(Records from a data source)
▼

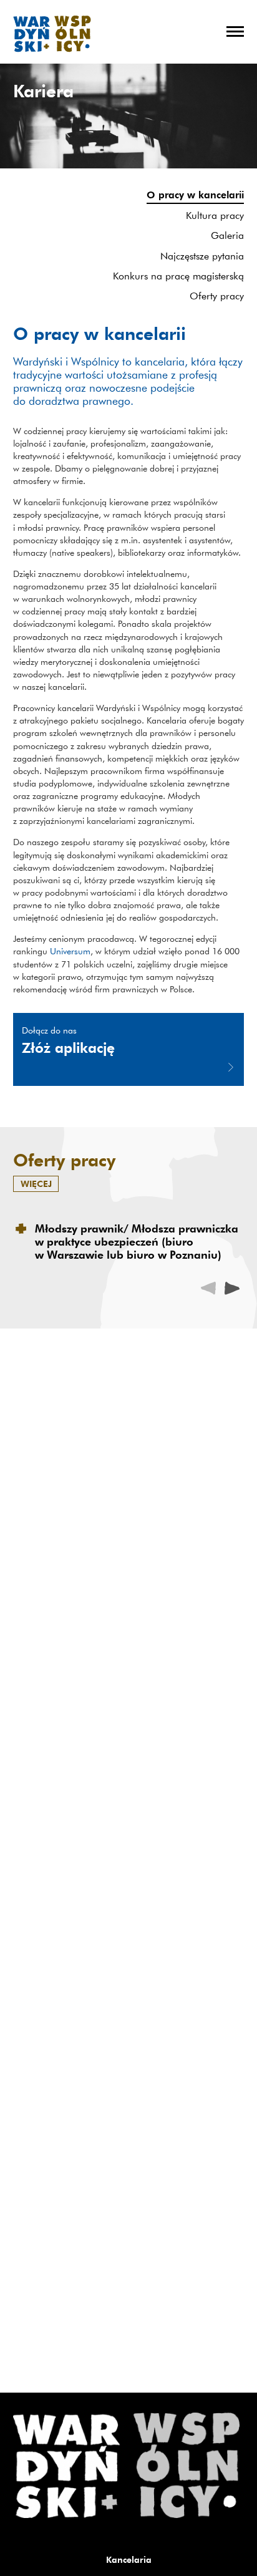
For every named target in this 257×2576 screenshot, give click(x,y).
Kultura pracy (215, 215)
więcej (36, 1183)
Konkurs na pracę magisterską (178, 275)
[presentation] (232, 1288)
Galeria (227, 235)
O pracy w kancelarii (195, 194)
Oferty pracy (217, 295)
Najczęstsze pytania (202, 255)
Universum (70, 951)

▲

— TASK GOAL —
When copying the data above, repeat every word exactly and drop the pictures.

— RESPONSE AREA —
For every named target in this 257×2576 screenshot, give click(x,y).
Kultura pracy (215, 215)
więcej (36, 1183)
Konkurs na pracę magisterską (178, 275)
[presentation] (232, 1288)
Galeria (227, 235)
O pracy w kancelarii (195, 194)
Oferty pracy (217, 295)
Najczęstsze pytania (202, 255)
Universum (70, 951)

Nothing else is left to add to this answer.